▸ **Set problem**:
Can you copy the rows from the line with "You are a computer-use" through the end of the rows, swapping "screenshot" for "screen capture" and changing nothing else? Leave the pictures out.

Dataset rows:
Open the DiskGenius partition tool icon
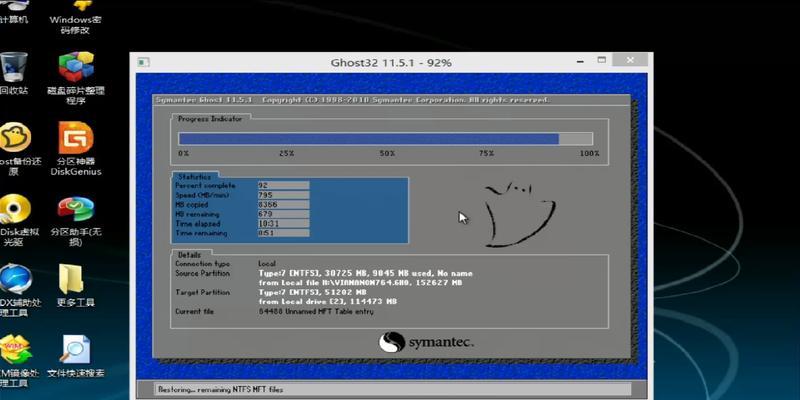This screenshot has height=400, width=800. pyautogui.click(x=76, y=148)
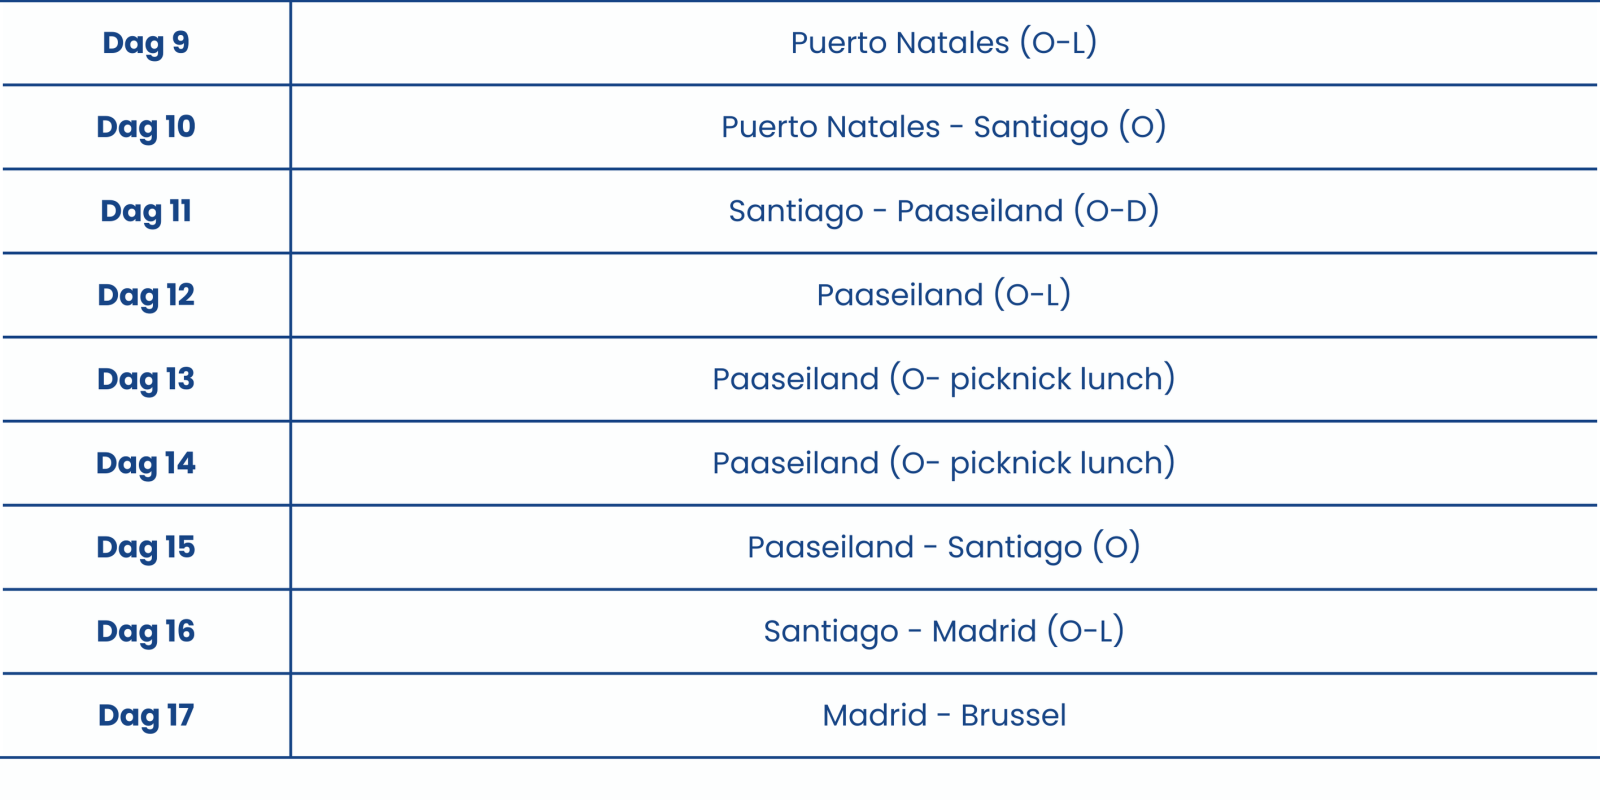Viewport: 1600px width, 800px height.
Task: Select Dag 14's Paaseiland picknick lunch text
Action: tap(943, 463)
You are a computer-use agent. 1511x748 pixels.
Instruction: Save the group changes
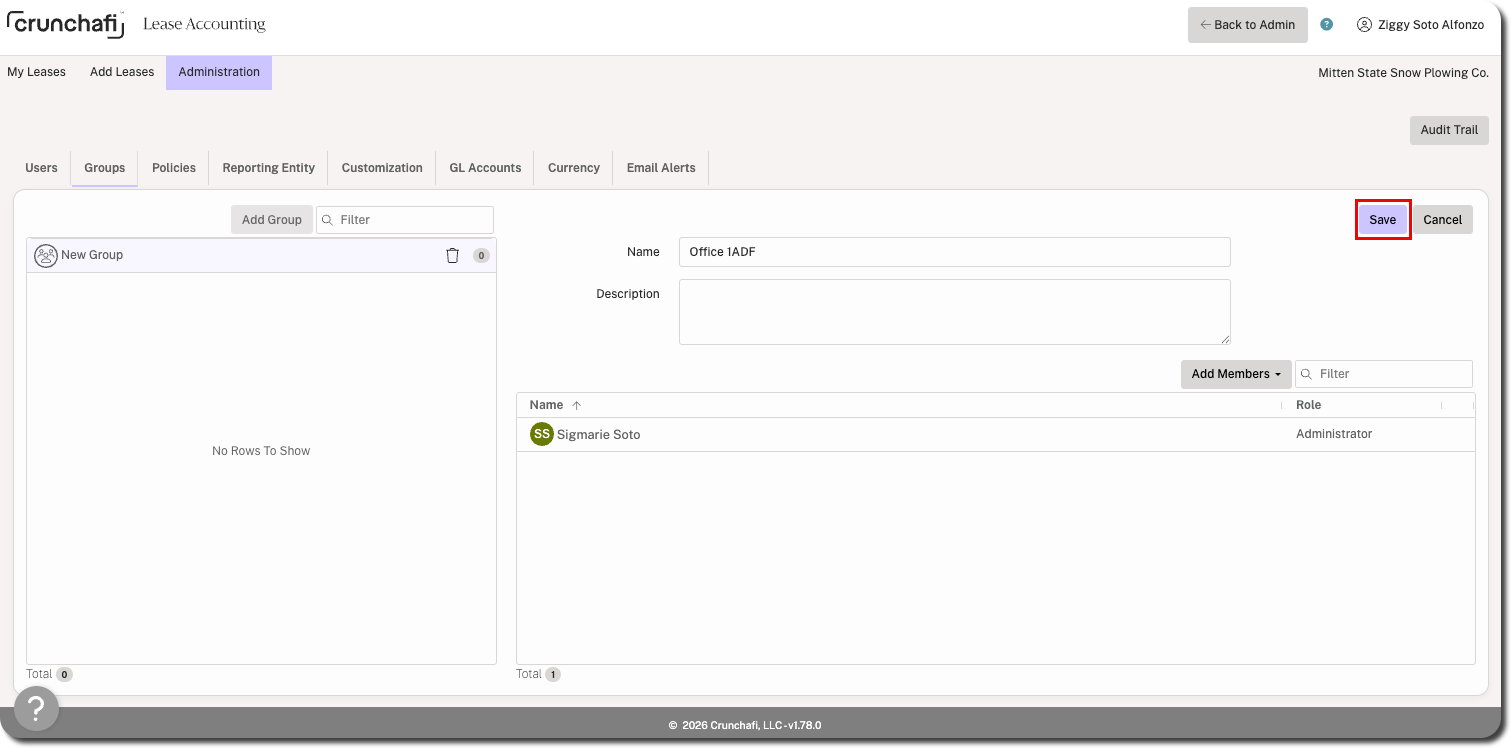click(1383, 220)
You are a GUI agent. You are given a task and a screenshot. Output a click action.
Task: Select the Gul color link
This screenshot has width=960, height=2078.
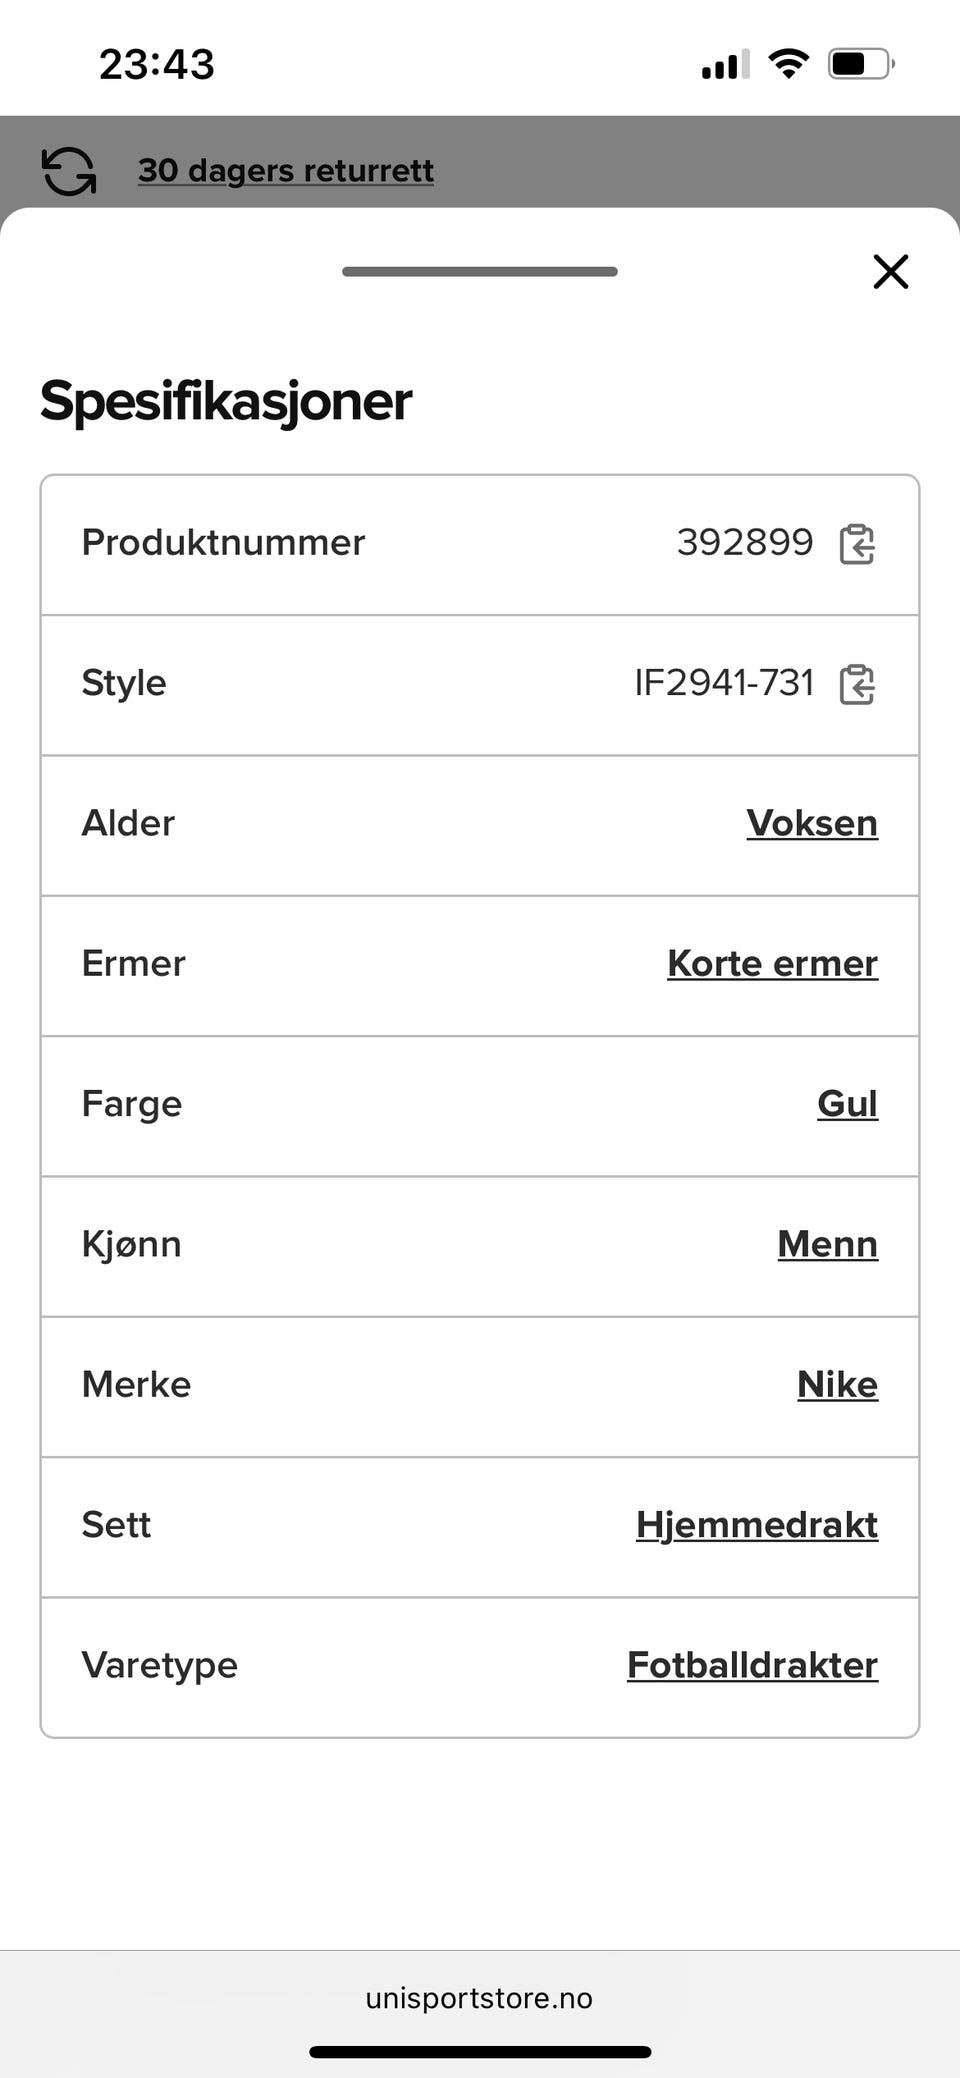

▸ **Task answer**:
You are a computer-use agent. 1511x748 pixels.
Instruction: Save the group changes
click(1383, 220)
You are a GUI agent. You are given a task and a screen capture. Output a click action.
Task: Select the Gul color link
This screen capture has width=960, height=2078.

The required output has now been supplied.